Rescuers converge on Timaru in New Zealand for simulated emergency scenarios
Urban Search and Rescue (USAR) team members in New Zealand recently took part in simulated emergency scenarios in Timaru, on the South Island. It's a dirty job, the hours are long, and the conditions can be extremely challenging. But it's all in a day's work for USAR, with 28 members put through the paces at the annual training workshop on Monday, 17 June 2019. Fire and Emergency New Zealand (FENZ) USAR southern team leader Dave Berry was on site at the Timaru Fire Station to oversee the exercise.
He said the southern USAR team, made up of 67 members based between Timaru and Christchurch had access to 14 tons of equipment and was ready to respond to domestic and international disasters at short notice. A mix of technicians, paramedics, engineers, logistics staff, dog handlers and managers took part in subsurface, drilling, lines, shoring (stabilising buildings) and rescue simulations.
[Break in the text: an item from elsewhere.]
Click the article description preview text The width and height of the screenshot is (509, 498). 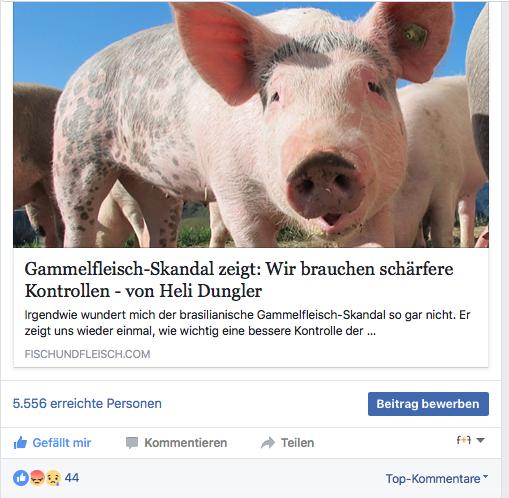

Berry was assisted by Washdyke FENZ officer and USAR technician, Rob Schiphorst, who said the exercise focussed on tool handling in a series of three exercises - shoring; breaching, breaking, burning and cutting and lines - each one with a 60 to 90 minute duration.
In one exercise, team members were tasked to cut and drill through a 1,4 metre pit using different techniques on various materials.
Berry, who was involved in rescue missions during the Christchurch and Kaikoura earthquakes, described it as "like a pancake". "You can encounter all sort of materials," he said.
All members were assessed during the day-long exercise and were required to meet a standard, he said. "We will tick all boxes based on their performance."
Schiphorst and Berry agreed the work could be dirty and hard, and the hours long. "I want to be in the best position to contribute," Berry said. "I love the teamwork, it's paramount that everyone gets along."
USAR national trainer for dogs Brenda Woolley was also on site with her border collie Skye. Woolley said dogs were capable of quickly clearing areas to make way for rescuers. "They can get in really quick to places that it are unsafe for humans to go."